- _Directions for this task_
Ignoring the images, restate the records below word for word.
[Start of Attachment]
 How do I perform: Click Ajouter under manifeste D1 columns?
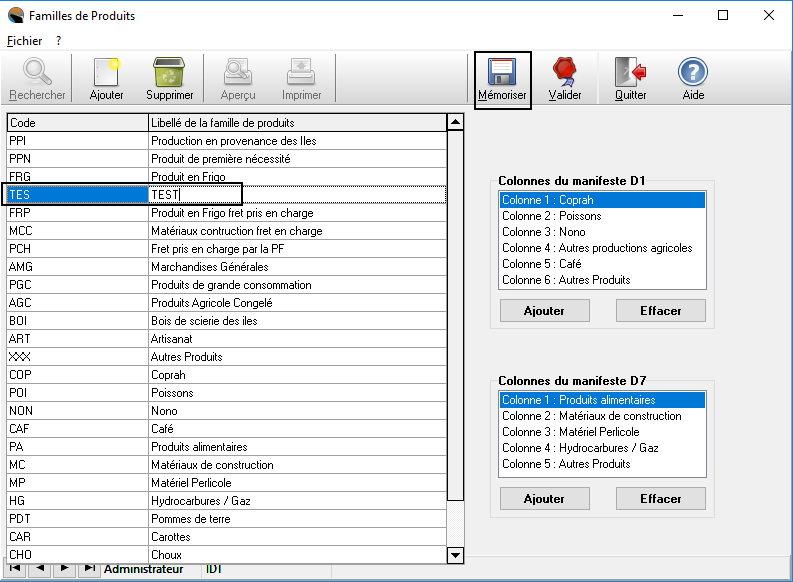pyautogui.click(x=544, y=311)
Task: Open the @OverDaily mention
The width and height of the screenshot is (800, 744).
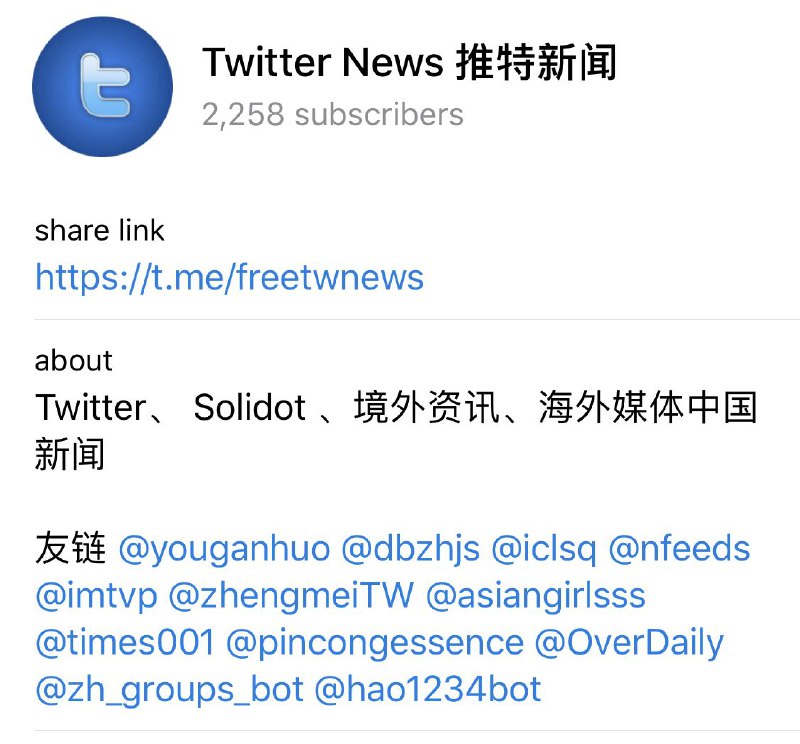Action: 629,644
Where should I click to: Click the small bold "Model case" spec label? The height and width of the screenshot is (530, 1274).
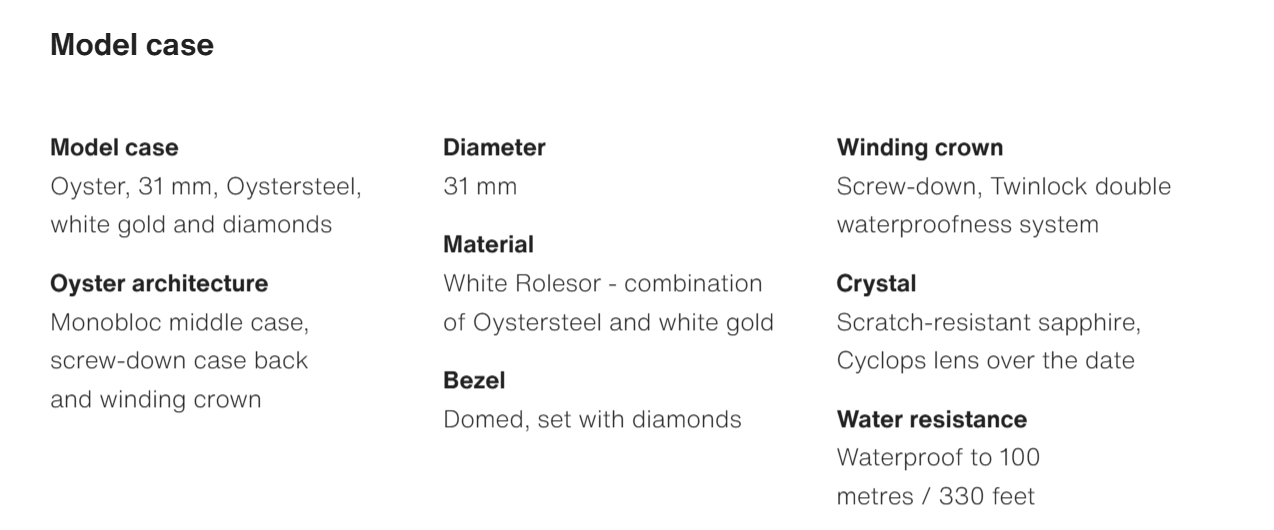pos(114,148)
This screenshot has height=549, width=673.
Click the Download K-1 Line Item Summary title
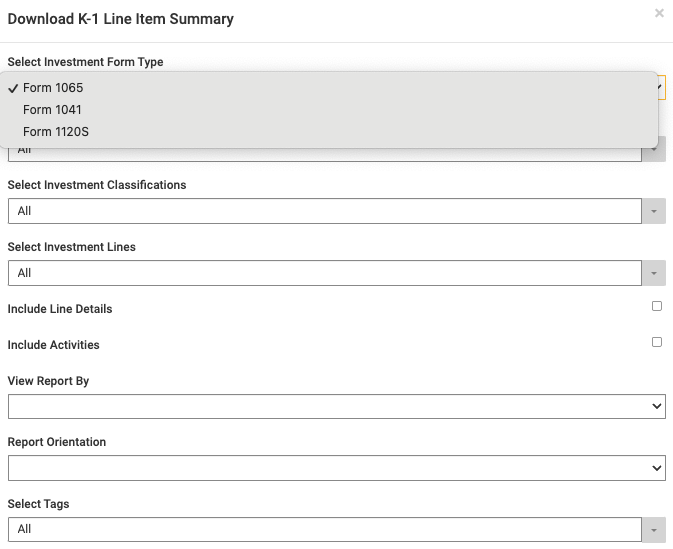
[End of Attachment]
- _Task response_
 How do I perform: Click Ajouter under manifeste D1 columns?
pyautogui.click(x=544, y=311)
Task: Open the @OverDaily mention
The width and height of the screenshot is (800, 744).
Action: 629,644
Where should I click to: Click the small bold "Model case" spec label? The height and width of the screenshot is (530, 1274).
pos(114,148)
This screenshot has height=549, width=673.
Click the Download K-1 Line Item Summary title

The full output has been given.